O hipogrifo
No tempo em que havia
imaginação, era este mundo um esplendoroso jardim zoológico. Nas águas folgavam
ondinas, nereidas, sereias — umbigo acima mulher, umbigo abaixo peixe; nos
bosques, ninfas que Corot ainda alcançou ver; nos ares, silfos encantadores,
como o Ariel biografado por Shakespeare na Tempestade.
Além desta fauna
amabilíssima, regalo de vates bucólicos ou românticos, outra havia,
terrificante, composta de dragões flamívomos, hidras de sete cabeças, medusas
vipericapiladas, polifemos de um olho só, e que tais.
No Penedo da Lamúria
morava uma orca horrenda. Para que não assolasse as paragens circunvizinhas, os
solícitos piratas da ilha d’Ebuda todos os dias lhe serviam, à guisa de tributo
propiciatório, uma linda virgem nua. E viveria a orca a vida inteira sempre a
almoçar esses régios pedaços, se não se engasgasse certa vez com a formosíssima
Angélica, amada de Rolando.
Ariosto fez-se o fiel
cronista dessa era de maravilhas, no poema em que estudou a alienação mental do
conde Rolando, par de França e dono de uma espada cuja têmpera se perdeu, para
alívio do crânio dos mouros.
Narra-nos Ariosto
maravilhas sobre maravilhas — e era cidadão de muito conceito em Reggio para
que lhe duvidemos das afirmativas. A agapesada gente de hoje não entende
assim. Metida a cética, ignora ou ri-se de Ariosto como os incréus sorriem da
aparição de Jeová a Moisés numa touceira de sarça em fogo, ou da parada do sol
ao gesto do general israelita.
Em paz os homens de
má-fé, e vejamos como Ariosto nos conta do hipogrifo que Bradamante, a formosa
donzela guerreira, com os seus lindos olhos viu.
Essa belicosa dama,
revestida de cintilante armadura e montada em fogoso corcel, andava
peregrinando por montes e vales à procura de Rogério, seu amado, quando houve
por bem repousar os membros lassos numa estalagem das proximidades de Bordéus.
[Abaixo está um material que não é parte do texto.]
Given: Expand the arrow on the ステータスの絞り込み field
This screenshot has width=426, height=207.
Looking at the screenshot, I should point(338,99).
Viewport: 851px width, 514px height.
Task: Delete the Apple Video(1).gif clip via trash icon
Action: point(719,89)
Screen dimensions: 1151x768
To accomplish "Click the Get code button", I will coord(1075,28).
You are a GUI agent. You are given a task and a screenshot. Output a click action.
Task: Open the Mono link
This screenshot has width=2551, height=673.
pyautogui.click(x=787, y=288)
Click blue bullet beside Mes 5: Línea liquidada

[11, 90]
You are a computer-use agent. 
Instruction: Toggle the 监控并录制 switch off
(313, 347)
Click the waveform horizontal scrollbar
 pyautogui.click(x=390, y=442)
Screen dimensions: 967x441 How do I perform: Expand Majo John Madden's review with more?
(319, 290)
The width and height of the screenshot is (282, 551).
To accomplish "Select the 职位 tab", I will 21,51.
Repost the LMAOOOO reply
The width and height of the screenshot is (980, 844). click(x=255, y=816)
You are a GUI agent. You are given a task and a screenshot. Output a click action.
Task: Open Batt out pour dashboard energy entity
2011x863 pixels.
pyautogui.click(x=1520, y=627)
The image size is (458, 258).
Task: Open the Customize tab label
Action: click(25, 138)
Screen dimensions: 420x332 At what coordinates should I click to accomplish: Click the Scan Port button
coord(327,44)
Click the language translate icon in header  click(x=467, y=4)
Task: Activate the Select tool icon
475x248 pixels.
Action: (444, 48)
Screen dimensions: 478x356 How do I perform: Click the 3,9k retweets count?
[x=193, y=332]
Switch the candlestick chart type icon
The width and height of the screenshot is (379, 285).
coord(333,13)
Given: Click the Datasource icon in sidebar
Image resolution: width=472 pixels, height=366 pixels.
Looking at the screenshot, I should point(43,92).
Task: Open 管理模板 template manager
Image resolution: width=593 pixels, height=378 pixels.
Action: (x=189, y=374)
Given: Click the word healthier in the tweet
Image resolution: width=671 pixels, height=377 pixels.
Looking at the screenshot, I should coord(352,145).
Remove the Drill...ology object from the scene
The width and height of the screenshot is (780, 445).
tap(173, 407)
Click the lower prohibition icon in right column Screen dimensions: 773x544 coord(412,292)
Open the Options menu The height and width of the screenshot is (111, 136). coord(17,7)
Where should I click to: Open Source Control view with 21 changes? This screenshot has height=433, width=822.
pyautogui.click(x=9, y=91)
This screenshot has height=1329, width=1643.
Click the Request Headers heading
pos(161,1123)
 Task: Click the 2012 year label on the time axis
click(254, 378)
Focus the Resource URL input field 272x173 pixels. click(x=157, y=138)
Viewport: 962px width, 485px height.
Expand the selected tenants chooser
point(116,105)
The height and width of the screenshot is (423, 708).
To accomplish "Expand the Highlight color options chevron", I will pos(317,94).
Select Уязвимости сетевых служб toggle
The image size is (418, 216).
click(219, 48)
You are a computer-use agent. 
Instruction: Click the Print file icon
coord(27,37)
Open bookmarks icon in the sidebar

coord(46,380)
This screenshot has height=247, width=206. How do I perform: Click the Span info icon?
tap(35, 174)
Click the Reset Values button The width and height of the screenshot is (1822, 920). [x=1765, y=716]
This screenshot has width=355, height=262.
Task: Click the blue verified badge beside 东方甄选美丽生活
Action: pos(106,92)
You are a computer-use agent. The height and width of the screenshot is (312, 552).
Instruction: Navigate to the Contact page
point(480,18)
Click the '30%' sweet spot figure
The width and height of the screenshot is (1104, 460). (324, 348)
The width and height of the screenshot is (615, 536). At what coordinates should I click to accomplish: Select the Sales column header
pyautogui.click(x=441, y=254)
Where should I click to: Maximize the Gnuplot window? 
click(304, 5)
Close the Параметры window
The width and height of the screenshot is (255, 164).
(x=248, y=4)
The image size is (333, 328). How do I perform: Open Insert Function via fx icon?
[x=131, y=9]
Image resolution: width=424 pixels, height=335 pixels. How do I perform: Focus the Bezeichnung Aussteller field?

Albergou-se e, a recato, pôs-se a cismar no seu fadário estranho. Súbito lhe
chega aos ouvidos um inusitado rumor. Assusta-se, e exclama a correr para donde
vinha o estrépito:
— Que será isto, virgem
santíssima?
O estalajadeiro e toda a
família, uns à janela, outros fora de portas, lá estavam de olhos no céu,
pasmados, como se nele rabeasse um cometa.
O prodígio, entretanto
era outro — e incrível! Um grande corcel de asas fendia os céus, montado por um
cavaleiro de brilhante e luminosa armadura. Voava na direção do poente, onde
por fim desapareceu atrás das montanhas.
Contou então o
estalajadeiro que já vira aquele corcel voar muitas vezes, sempre encavalgado
pelo nigromante do castelo vizinho, o qual nele se elevava até às estrelas, ou
voava resvés do chão, raptando as mulheres bonitas da zona; disso vinha que as
míseras donzelas do país, quando formosas, cuidavam de ficar bem escondidas
enquanto fazia sol.
Era o hipogrifo,
impetuoso cavalo com cabeça e asas d’águia, que representou papel de vulto na
aviação da época e permitiu a Orlando salvar Angélica das garras da orca.
Os céticos negam tudo
isto — mas ninguém nega a vivacidade da cena descrita por Ariosto, e muito
menos eu, que vi reproduzir-se fielmente o quadro, na roça onde andei.
Certo dia, um vozear
estranho chamou-me à janela do casarão da fazenda. Homens e mulheres esparsos
pelo terreiro olhavam para cima como quem olha cometa. Olhei também e vi... o hipogrifo!
Era Edu que passava, a
mil metros de altura, na sua primeira viagem de São Paulo ao Rio, — feito de
alta monta na época.
O espetáculo constituía
novidade absoluta para os roceiros ingênuos. Aquele avejão, zumbidor qual
besouro, desnorteava-lhes a imaginativa.
Um mais fantasioso
sugeriu logo:
— Gavião-pato!...
— Daquele tamanho?
contraveio outro, que além de caçador de gaviões criava patos.
O je-sais-tout emendou:
— Gavião-rei, urubu-rei.
É assim qualquer coisa como o minhocão do Paraíba.
Edu riscava o espaço,
tal qual o hipogrifo de Ariosto, e breve escondeu-se atrás das montanhas,
deixando os pobres matutos a olharem-se uns para os outros com as mais assombradas
caras que ainda vi em vida minha.
Hoje está vulgarizado o hipogrifo
de hélice em vez de bico d’águia, e planos de tafetá em vez das asas de penas.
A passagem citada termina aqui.